[Material supplied Boundary: Start]

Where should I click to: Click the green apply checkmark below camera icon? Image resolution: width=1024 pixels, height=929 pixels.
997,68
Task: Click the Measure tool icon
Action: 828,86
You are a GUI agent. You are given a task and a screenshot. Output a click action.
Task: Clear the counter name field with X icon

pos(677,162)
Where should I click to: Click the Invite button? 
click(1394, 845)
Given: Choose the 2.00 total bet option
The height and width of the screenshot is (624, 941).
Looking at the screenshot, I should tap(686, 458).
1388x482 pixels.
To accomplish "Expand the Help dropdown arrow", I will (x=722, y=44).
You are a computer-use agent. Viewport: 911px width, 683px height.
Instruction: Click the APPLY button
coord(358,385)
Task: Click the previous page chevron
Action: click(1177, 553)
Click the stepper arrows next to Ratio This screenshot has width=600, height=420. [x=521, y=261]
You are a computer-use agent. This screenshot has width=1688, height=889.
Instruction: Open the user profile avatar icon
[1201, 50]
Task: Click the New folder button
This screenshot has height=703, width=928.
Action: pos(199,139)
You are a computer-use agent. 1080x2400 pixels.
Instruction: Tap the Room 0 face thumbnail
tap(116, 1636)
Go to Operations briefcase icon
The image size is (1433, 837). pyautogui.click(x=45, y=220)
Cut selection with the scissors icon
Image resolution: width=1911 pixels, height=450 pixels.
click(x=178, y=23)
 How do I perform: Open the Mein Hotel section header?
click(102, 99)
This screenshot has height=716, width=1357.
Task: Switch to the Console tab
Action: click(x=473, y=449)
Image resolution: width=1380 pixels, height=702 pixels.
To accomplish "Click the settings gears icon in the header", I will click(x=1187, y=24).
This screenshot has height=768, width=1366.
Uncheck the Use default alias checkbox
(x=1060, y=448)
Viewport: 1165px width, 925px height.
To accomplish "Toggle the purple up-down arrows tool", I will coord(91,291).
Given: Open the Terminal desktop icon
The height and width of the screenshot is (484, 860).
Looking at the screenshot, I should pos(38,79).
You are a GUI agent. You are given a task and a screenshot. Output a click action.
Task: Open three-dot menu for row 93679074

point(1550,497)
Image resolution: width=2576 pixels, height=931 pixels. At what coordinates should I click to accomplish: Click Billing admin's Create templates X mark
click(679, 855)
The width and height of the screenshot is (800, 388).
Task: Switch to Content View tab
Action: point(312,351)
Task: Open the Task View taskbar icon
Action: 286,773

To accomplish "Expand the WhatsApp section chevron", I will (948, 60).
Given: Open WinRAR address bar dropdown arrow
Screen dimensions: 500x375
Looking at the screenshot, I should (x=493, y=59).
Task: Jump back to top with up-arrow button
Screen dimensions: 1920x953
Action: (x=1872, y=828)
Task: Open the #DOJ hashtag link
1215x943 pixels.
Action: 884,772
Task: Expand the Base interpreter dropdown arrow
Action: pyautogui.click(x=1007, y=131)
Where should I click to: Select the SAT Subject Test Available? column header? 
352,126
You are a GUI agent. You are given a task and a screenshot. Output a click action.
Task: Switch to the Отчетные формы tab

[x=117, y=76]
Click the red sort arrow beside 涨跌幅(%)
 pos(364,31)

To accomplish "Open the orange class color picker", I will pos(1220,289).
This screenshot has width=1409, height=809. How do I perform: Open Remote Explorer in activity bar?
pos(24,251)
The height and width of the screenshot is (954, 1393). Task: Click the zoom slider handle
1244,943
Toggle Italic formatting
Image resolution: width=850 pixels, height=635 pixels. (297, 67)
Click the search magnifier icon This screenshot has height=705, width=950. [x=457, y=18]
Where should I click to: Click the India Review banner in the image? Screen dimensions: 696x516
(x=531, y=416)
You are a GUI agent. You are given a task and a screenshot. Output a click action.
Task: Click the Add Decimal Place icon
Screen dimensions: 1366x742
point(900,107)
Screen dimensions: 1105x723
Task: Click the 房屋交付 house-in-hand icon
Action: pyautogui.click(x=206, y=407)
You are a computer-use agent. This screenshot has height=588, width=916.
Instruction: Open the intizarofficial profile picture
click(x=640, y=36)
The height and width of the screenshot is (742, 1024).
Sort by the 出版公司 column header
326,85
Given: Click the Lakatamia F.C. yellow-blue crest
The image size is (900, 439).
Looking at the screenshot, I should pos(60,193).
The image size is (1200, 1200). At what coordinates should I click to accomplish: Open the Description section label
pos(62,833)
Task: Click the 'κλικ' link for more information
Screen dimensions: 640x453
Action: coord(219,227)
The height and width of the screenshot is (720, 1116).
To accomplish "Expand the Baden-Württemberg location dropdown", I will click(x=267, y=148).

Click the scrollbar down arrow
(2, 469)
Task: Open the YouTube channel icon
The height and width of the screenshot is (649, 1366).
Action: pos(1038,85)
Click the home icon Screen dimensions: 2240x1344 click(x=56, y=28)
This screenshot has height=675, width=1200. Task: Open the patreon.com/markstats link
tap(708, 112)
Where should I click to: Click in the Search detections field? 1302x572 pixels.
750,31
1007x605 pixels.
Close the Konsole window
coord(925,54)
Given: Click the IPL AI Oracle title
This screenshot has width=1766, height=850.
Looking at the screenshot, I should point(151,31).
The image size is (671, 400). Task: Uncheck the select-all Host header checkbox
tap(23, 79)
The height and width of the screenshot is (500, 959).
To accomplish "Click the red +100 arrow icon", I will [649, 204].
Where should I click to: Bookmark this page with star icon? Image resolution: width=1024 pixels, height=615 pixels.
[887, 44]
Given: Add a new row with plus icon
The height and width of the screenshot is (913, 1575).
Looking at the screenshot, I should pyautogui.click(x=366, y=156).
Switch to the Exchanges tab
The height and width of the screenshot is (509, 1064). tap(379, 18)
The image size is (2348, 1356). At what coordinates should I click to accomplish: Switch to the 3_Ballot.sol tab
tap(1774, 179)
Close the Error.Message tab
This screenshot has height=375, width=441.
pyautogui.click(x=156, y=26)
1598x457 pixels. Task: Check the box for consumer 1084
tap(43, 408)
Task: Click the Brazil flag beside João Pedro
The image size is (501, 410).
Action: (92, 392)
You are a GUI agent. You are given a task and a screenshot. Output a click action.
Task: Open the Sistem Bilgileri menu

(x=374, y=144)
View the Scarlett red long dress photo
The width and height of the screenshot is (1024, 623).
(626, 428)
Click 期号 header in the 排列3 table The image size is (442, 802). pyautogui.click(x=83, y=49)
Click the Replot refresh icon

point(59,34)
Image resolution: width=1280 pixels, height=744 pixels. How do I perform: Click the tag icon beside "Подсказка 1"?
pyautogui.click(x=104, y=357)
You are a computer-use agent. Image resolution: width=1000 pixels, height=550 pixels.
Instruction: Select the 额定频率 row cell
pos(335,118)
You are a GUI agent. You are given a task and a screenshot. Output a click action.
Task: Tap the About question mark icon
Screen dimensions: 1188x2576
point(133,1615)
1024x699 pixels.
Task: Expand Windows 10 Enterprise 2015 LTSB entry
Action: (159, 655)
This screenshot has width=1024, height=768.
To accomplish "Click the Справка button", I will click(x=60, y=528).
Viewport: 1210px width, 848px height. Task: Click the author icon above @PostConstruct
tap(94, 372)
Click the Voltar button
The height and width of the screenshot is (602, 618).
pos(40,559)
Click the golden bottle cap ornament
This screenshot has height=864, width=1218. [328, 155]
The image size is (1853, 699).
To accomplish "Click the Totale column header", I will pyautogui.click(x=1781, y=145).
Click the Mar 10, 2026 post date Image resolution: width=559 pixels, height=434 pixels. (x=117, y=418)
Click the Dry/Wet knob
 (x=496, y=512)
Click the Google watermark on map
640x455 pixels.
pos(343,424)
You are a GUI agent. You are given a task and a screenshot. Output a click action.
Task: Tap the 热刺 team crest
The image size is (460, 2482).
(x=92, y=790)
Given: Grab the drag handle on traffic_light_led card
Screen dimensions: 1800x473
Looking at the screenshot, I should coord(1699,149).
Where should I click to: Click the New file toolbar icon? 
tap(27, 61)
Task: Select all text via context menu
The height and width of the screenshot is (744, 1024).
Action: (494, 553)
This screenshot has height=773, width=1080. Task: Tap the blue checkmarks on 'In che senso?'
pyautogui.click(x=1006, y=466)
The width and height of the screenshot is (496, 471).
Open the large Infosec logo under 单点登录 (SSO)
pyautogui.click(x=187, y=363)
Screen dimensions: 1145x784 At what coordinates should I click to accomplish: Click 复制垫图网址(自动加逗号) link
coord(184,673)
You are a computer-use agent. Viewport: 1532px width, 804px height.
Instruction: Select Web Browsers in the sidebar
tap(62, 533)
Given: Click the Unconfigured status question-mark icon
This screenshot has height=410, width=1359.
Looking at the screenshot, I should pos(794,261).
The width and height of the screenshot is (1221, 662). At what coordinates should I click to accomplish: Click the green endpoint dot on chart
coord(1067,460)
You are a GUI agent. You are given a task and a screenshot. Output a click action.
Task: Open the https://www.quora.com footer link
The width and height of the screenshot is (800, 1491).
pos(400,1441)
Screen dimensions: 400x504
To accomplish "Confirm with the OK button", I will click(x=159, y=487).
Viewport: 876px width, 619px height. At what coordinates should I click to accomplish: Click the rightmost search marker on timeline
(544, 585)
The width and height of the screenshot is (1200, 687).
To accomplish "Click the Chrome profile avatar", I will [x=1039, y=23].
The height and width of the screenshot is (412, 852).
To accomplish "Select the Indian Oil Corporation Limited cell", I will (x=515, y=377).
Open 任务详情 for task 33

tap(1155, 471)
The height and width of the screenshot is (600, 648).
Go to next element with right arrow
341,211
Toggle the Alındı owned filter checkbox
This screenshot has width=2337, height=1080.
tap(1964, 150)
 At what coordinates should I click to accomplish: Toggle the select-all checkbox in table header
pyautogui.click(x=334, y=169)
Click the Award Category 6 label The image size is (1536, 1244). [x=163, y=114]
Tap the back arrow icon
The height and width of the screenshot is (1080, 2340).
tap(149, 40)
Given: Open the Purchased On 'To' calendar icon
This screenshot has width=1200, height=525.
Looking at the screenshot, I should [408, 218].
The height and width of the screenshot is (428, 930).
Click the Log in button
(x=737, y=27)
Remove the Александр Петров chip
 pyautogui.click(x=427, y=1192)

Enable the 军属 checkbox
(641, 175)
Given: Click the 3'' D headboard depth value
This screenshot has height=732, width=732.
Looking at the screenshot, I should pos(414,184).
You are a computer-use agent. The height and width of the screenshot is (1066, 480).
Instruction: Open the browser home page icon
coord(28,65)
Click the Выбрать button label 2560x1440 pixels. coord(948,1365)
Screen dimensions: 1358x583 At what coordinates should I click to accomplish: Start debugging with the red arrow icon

[Material supplied Boundary: End]

### Aim of the task
Wherever the word "back" turns up in the records above, copy the line that holds it.

### Result for this task
Task: Jump back to top with up-arrow button
Tap the back arrow icon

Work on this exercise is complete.